### WORK INSTRUCTIONS
Switch "timestamp" to "time label" in the data, beginning at the first line and stopping after the line that contains "Looking at the". Give those lines again with nothing else changed, and leave the pictures out.

(Raw records)
■ ■ ■ ■ ■
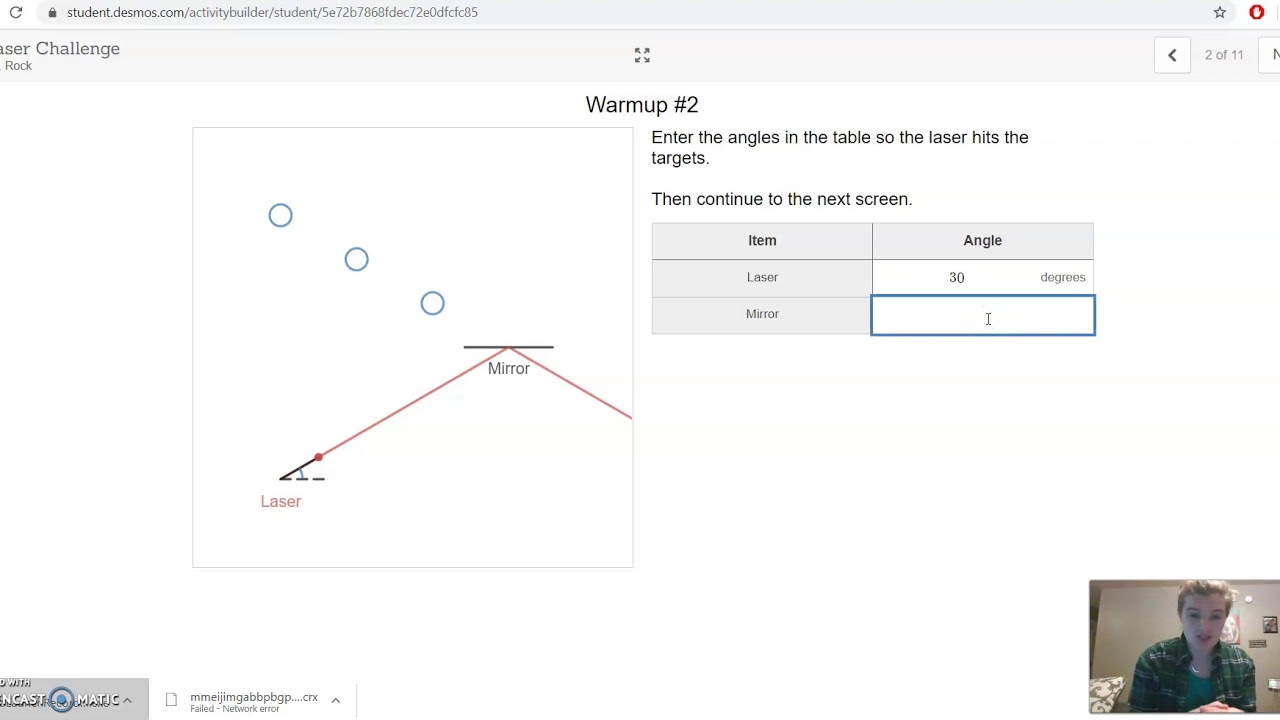Click the Laser Challenge activity title

click(60, 48)
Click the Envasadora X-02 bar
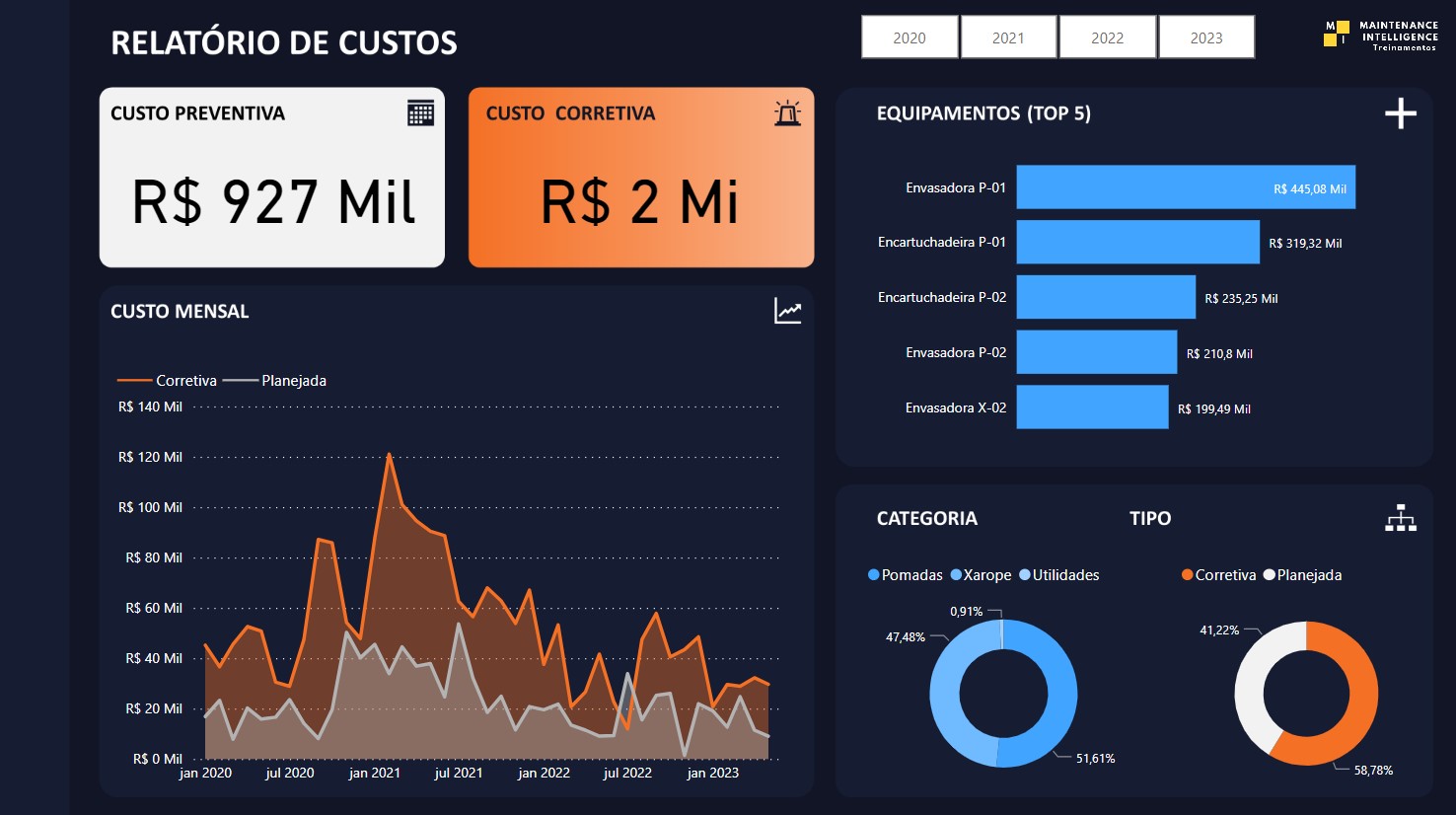Screen dimensions: 1456x815 [1091, 408]
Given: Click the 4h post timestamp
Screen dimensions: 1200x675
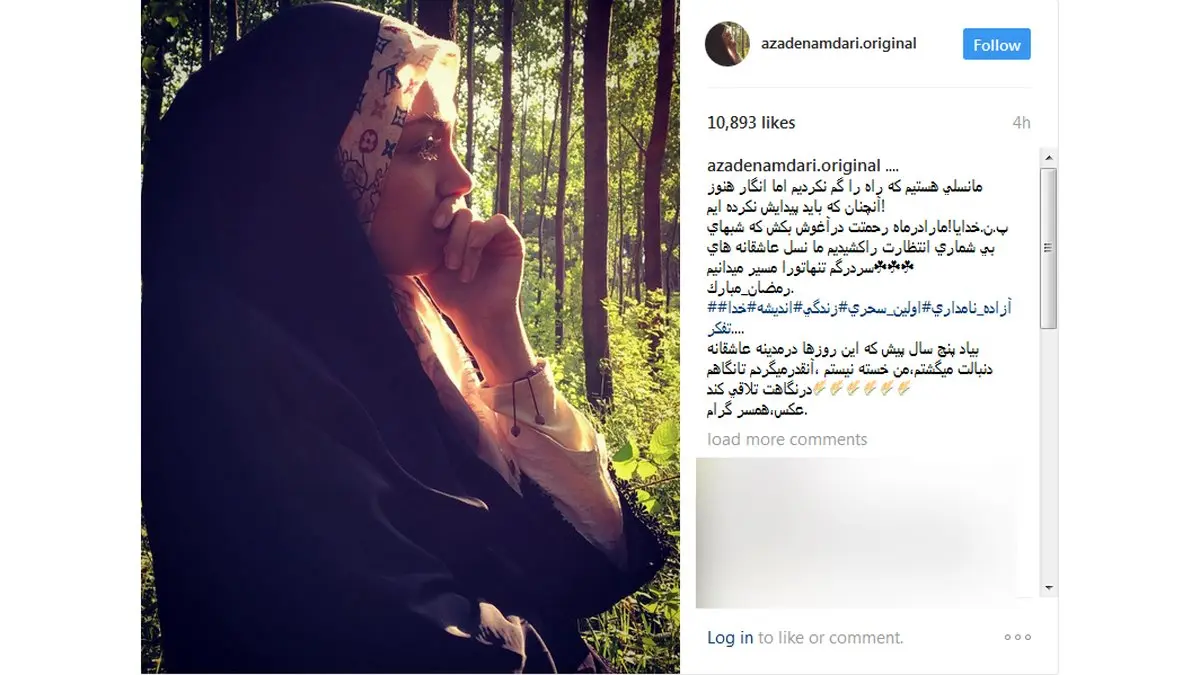Looking at the screenshot, I should coord(1021,123).
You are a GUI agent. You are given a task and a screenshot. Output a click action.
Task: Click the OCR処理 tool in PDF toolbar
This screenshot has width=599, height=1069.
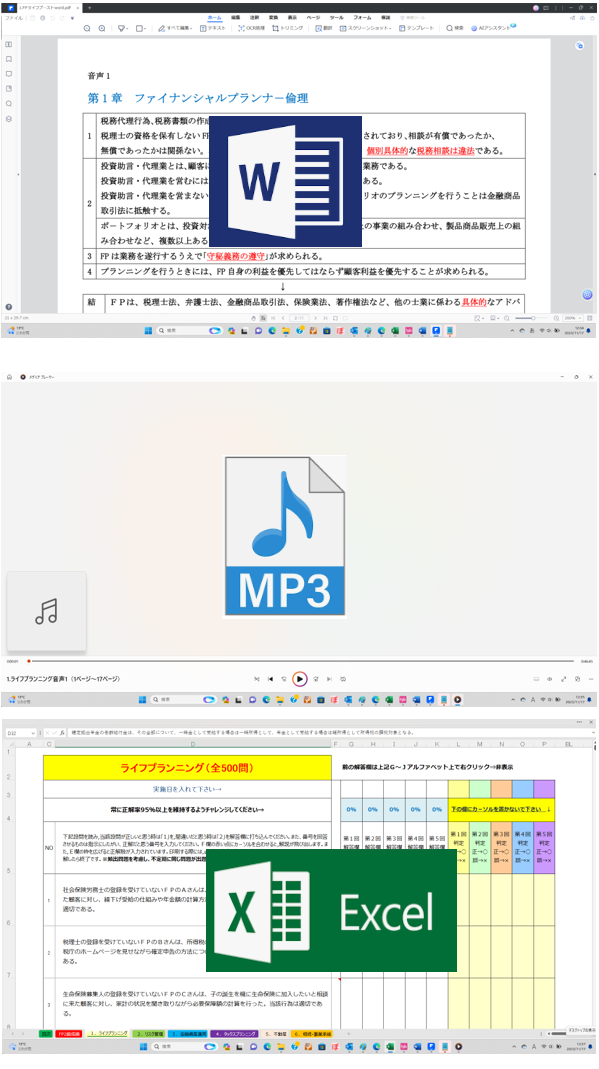[251, 28]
■ ■ ■ ■ ■
### RESPONSE FOR THIS EXERCISE
Click the Laser Challenge activity title

click(60, 48)
Click the Envasadora X-02 bar
Screen dimensions: 1456x815 [1091, 408]
Given: Click the 4h post time label
Screen dimensions: 1200x675
Looking at the screenshot, I should coord(1021,123).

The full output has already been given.